Why we use percentages
- To show proportions
- Put numbers in context, for example growth, relationship to the whole, or another part
- Help to compare apples and oranges when that's necessary, for example the same percentage of asylum seekers in the German population, the American and the British will be different numbers of people, but it's helpful to put these raw numbers in relevant context as we saw above with the US murder rates.
Downsides to using percentages
- They can give a false appearance of 'objectivity' or spurious accuracy, especially when the sample size is small (<100)
- They can give a false impression, for example rise in crime from a low base: 30 crimes committed last month, 36 this month = 20% increase. Yes, but it's just 6 more crimes in a month. So you need to show the two raw numbers.
- Arithmetic isn't as straightforward with percentages as with raw numbers. If visits to a website this month were 10k and next month 13k, that is 30% increase. But a month later a fall back to 10k, it's a 23% drop. If you only look at the increase and decrease percentages you might be tempted to say – it's a net increase of 7%. But in reality you're back exactly where you started.
Similarly, as we saw above a 100% increase is the same as doubling. But a 100% decrease is not a halving – it means the number falls to 0. These are obvious when you look at them with actual numbers in mind, but this is an important reminder that percentages do not 'behave' the same as 'normal' numbers.
This is why we should stop and think when a percentage increase is more than 100%: Price of gas rises from $3/unit to $6.50/unit looks, on my calculator, like an almost 117% increase.

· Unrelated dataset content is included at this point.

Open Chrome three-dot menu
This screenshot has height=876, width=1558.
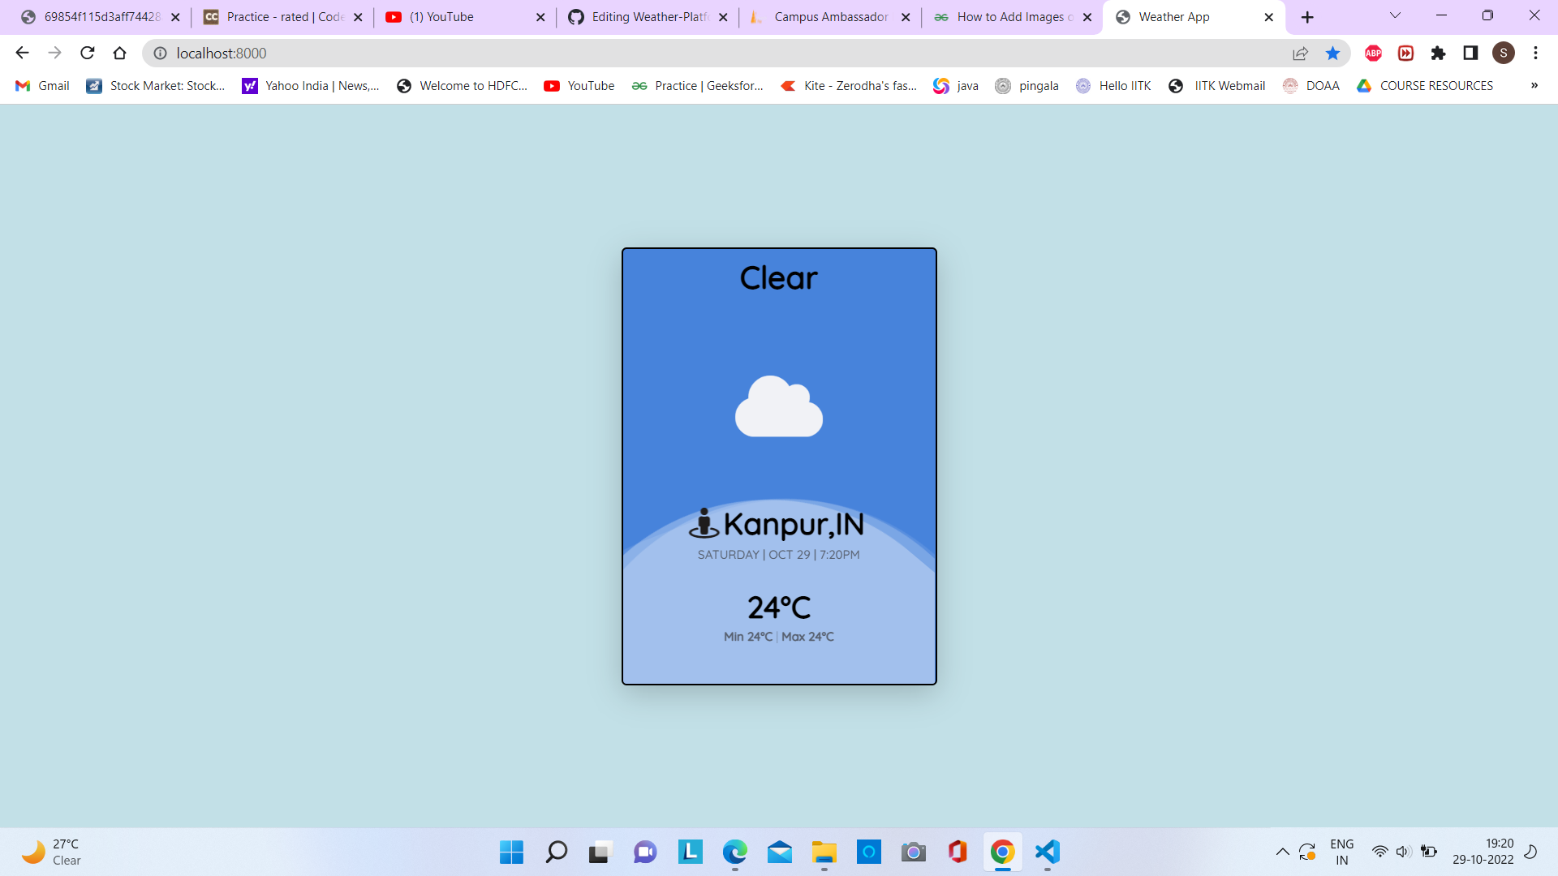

Mathematically it is, but it's safer and clearer simply to tell people it has more than doubled, or simply tell them what today's price is compared to yesterday's.
Context is key
When you start putting percentages on charts you also have to think about it carefully. Let's look at the British population, and net migration for the last 4 years. If you could only use one of these three charts, which one would you choose?
For me the last one is the best – there's context there.
When plotting percentages on a chart – you can be super clear – like this taken from Ada Homolova's blog – using bubble size AND percentage on the x-axis to build the context into the picture.
Where the percentage of population of voting age in each country is shown on the x-axis – the dot size reminds the reader of the relative size of the population – so Luxembourg's percentage is huge (and it is remarkably high by any measurement) but the dot reminds you that Luxembourg has a small population, while Germany's big bubble shows it has the largest population of mobile voters in the EU even though its percentage within the German population as a whole is only around 5%.
Where I start to feel uneasy is when the results are removed from the underlying raw numbers. So – when showing the numbers of mobile Europeans broken down by age in percentages of the population it is easier for the reader to start reading them in absolute terms.
Here we see a country with a large population – Poland, next to one with a comparatively small population – Croatia. If you come to these without the context, or without knowing the relative sizes of the populations, the reader may get misled (or rather – mislead themselves) because it's too easy – at this point – to read the charts as if they were raw numbers, not percentages.
These examples work fine, because the visualisations are still only a click or two away from their original context. But in a world where people are happy to manipulate facts to fit their own narratives, looking at a visualisation where the axes show percentages, and there's no sign of the original data, we should be very wary!